The book ultimately reveals that a security system (of course, insidiously tweaked for disaster) had been set up which would be activated by sensors and release micro-bots (micro-robots) who could sense the presence of the intruder(s) and would attack him(them) in swarms, each micro-bot armed with scythe-like razor-sharp blades, slashing at the target, each cut tearing skin, very much like a mosquito bite or wasp sting, but far more lethal.

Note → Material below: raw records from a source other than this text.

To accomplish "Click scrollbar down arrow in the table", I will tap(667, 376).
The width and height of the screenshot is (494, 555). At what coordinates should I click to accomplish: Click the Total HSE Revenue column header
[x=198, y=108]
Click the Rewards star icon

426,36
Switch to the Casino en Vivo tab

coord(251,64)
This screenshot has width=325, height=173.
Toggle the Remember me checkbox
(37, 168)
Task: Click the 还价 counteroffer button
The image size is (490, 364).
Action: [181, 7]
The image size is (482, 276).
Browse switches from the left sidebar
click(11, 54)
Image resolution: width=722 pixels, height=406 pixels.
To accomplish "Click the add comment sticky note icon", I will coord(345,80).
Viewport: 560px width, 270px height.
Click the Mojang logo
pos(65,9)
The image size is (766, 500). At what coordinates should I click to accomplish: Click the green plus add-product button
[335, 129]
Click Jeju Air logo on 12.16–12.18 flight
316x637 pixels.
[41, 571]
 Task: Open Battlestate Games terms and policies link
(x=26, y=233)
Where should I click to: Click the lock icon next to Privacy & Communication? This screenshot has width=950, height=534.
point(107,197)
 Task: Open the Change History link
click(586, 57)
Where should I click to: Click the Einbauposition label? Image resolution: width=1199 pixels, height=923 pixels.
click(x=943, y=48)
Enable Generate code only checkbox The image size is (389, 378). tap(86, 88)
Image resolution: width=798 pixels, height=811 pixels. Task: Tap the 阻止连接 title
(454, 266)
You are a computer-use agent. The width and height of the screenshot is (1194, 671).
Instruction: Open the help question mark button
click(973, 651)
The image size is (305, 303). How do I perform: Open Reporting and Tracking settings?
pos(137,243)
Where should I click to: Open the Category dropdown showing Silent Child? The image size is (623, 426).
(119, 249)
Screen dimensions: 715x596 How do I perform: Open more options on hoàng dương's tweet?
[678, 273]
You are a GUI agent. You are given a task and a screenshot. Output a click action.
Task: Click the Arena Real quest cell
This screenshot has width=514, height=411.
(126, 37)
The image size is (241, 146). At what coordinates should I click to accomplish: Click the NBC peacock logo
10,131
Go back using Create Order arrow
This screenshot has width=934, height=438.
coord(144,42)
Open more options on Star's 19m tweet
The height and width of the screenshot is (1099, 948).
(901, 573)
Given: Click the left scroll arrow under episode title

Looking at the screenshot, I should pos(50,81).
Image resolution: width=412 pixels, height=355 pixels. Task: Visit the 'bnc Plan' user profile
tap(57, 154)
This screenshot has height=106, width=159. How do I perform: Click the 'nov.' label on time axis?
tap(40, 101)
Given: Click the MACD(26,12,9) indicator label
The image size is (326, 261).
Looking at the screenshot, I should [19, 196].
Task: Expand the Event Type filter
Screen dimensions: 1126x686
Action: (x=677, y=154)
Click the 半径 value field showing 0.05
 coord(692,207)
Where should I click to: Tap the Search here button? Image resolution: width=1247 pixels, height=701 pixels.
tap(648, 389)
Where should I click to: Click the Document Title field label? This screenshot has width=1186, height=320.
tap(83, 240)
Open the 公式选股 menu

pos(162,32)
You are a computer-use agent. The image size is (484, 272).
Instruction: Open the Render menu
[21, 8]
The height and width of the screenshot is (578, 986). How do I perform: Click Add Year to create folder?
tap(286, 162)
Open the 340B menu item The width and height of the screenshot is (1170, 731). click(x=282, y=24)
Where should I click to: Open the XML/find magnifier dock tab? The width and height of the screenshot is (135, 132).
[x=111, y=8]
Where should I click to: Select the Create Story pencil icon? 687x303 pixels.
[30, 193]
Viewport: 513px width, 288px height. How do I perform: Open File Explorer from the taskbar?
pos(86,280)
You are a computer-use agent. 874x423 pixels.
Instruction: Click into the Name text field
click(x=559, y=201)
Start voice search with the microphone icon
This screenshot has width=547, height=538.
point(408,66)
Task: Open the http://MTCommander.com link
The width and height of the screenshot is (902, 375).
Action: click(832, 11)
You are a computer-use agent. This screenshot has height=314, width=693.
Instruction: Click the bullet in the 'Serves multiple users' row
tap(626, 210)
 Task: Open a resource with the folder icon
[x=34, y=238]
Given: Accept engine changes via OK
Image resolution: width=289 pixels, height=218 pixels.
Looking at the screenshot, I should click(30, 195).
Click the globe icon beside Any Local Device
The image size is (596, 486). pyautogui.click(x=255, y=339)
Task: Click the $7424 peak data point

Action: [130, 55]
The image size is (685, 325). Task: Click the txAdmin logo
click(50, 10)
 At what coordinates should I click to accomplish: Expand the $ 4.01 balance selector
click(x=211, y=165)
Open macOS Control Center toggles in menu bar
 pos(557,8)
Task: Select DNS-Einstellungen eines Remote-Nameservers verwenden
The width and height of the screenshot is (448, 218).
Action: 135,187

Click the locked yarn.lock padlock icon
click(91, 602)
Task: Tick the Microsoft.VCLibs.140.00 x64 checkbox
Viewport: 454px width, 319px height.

Having read about the emergence of miniature UAVs and then micro UAVs (MAVs), it becomes very evident where science is heading and how the military can capitalise from technology to drive not only its programs but also tactics and innovative trends in warfare. Miniature quad-rotor UAVs are now in regular use, not only in military application but extensively by the police and para-military elements around the world, in traffic management, disaster relief operations, security and surveillance as well as for crowd control management. What started as a toy has developed into an extremely versatile and efficient tool to the uniformed fraternity.
Micro UAVs in the form of ‘Black Hornet’ made in the UK and the CICADA (Close-In Covert Autonomous Disposable Aircraft) of the USA had evinced interest around the globe for their penetrative capability into enemy territory to glean intelligence and provide real-time inputs while exhibiting very high survivability capability.
But what has caught the world’s interest is the recent news of the successful carriage and release from an F-18 fighter, of 103 Perdix drones which form up into a “swarm” to carry out a designated mission. The Perdix drone is an experimental project conducted by the Strategic Capabilities Office of the U.S. Dept of Defence. Designed by students of MIT and adapted by the DoD for its use, the 1 lb., 6 inches Perdix drone’s fuselage is made of low-drag Kevlar composite.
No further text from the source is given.